Wow, you’re telling me!

What advice would you give to our new mayor to help her maintain her sense of humor as Houston’s first lesbian mayor?
Just use the line that I use: “I’m for all people. I’m bi-comical.” [Both laugh]

That reaches out to the masses! And congratulations on being one of the finalists on Last Comic Standing. That was a couple years ago. Do you have any interest in doing another reality show?
Only if it’s on an island I can smoke on. Other that that, I don’t know. Pretty much, the only way to get a reality show today
is you have to have 12 kids and you’ve got to go up in a balloon. I’m going to stop smoking soon, so I could be on The Biggest Loser. Other than that, I don’t know what else.

But my career has been great since then, anyway. This year I opened for the Smothers Brothers’ 50th anniversary tour. I played St. Lake City for a Jewish arts festival. And I was asked to do The Tonight Show, but I wasn’t available.

Oh, that’s terrible!
Yes, that’s going to be a credit of mine: “She was asked to do The Tonight Show, but wasn’t available.” [Both laugh]

I understand you’re also the “fashion police writer” for Life & Style magazine.
Yes. I haven’t written for a while because I’ve been so busy.

Who do you think are the biggest fashion offenders these days?
Who is that guy who had the blog and now has a show?

Perez Hilton?
Well, yeah. Every time they run pictures of him, he looks like an idiot. But I probably should be up there as one of the fashion offenders. I feel like [saying to myself], “You’ve got your nerve talking about other people.” Sometimes [Life & Style] sends me pictures, and I love what they’re wearing! My comment is, “Where did they buy it?”

The event you’re going to be performing for here in Houston, as we said, is the Celebration of Love for the Lesbian Health Initiative. It’s a big lesbian dinner dance.
Great! Maybe I’ll meet somebody!

The obvious question that follows is, how is your love life?
Oh, I don’t know. It’s a mess. I was with somebody. We’re not together anymore. Then I was dating somebody in LA, but I don’t think we’re together anymore.

You’re not sure? [Both laugh]
I honestly don’t know. If I meet somebody at the dance, I’ll just stay! I’ll live in Houston.

Well, it’s not easy for a comic to maintain a long-term relationship. You’re on the road so much, women are afraid you’ll put them in your act . . .
Yes, they are afraid of that. And I am traveling all the time. You have to be one of those people who don’t have to be [with your partner] constantly. Although, I’ve brought women with me on cruises.
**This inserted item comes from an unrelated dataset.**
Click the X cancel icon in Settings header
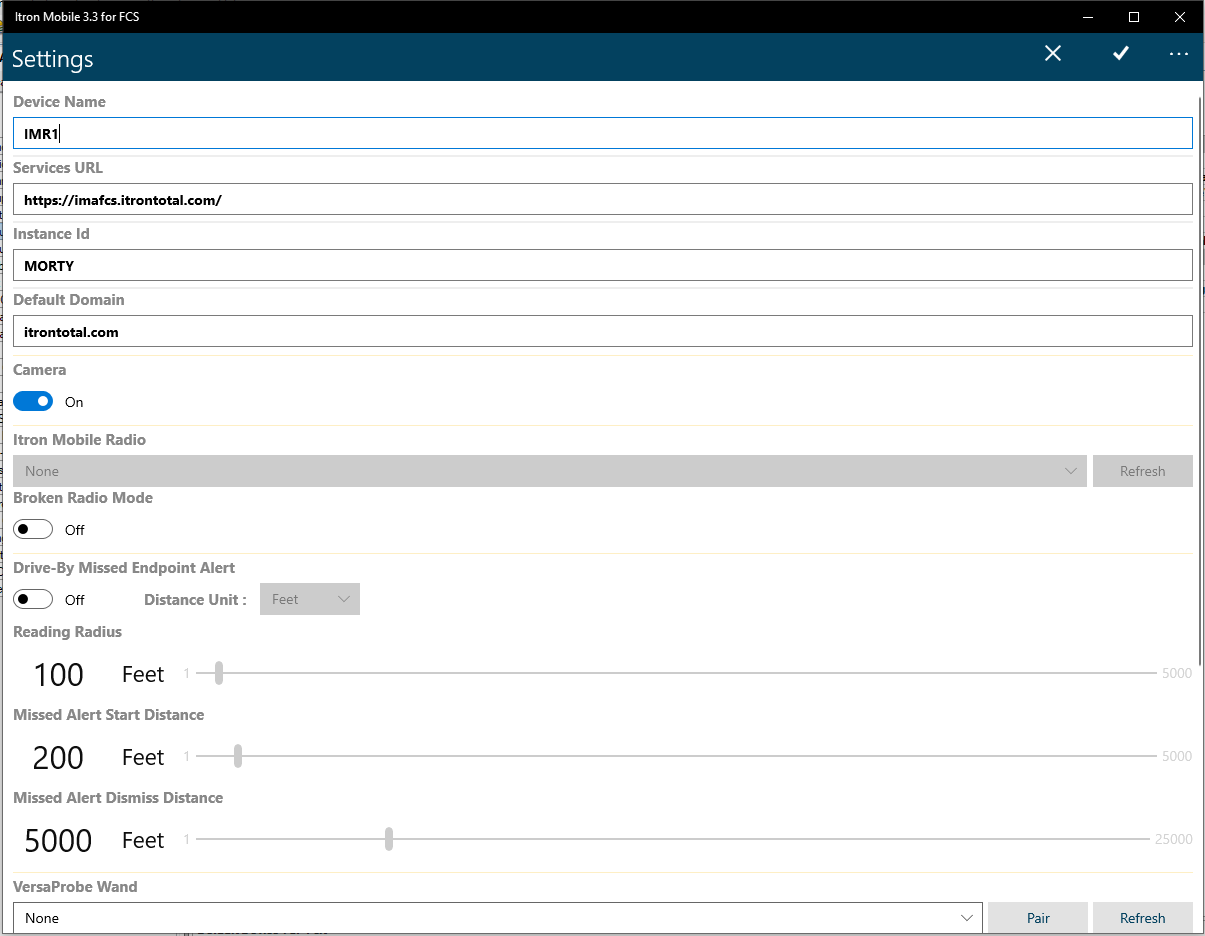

There are some perks.

Have you been doing a lot of cruises lately?
Oh yes, I do all kinds of cruises—gay, straight. RSVP with all the gay men. Olivia. They’re great, the cruises. Like I said, I’m bi-comical.

Aside from the obvious, what’s the biggest difference between a gay cruise and a straight cruise?
Children. There are lots of kids on the straight cruises. I like the gay cruises, way better. They’re a lot more fun. But it’s about making a living, you know what I mean?

Absolutely. And you’ve been doing this for quite a while, right?
Yes, for 20 years. I’m a 20-year overnight success! [Both laugh]

That’s a long time to be in any profession, but especially to be in comedy. How do you stay fresh and funny?
You just have to keep writing. Fortunately, I have the ability to write; it just comes naturally to me. The hardest part is when you’re telling jokes that you’ve already told. Making it fresh is hard.

Well, that’s what separates the hacks from the professionals. What else are you working on that you’d like to tell us about?
I have a bunch of different little projects. I’m working on a show called Boomer Humor. I just did a trailer for a film; who knows what’s going to happen with that. Jerry Stiller’s in it. I think it’s called Drip. Just a lot of different things. In this business, you do a lot of different things, and you hope that something hits.

Well, obviously you’re doing something right. Do you have anything else to tell our readers?
I can’t wait to come to Texas and meet them. All the girls in Texas are pretty! Thank God!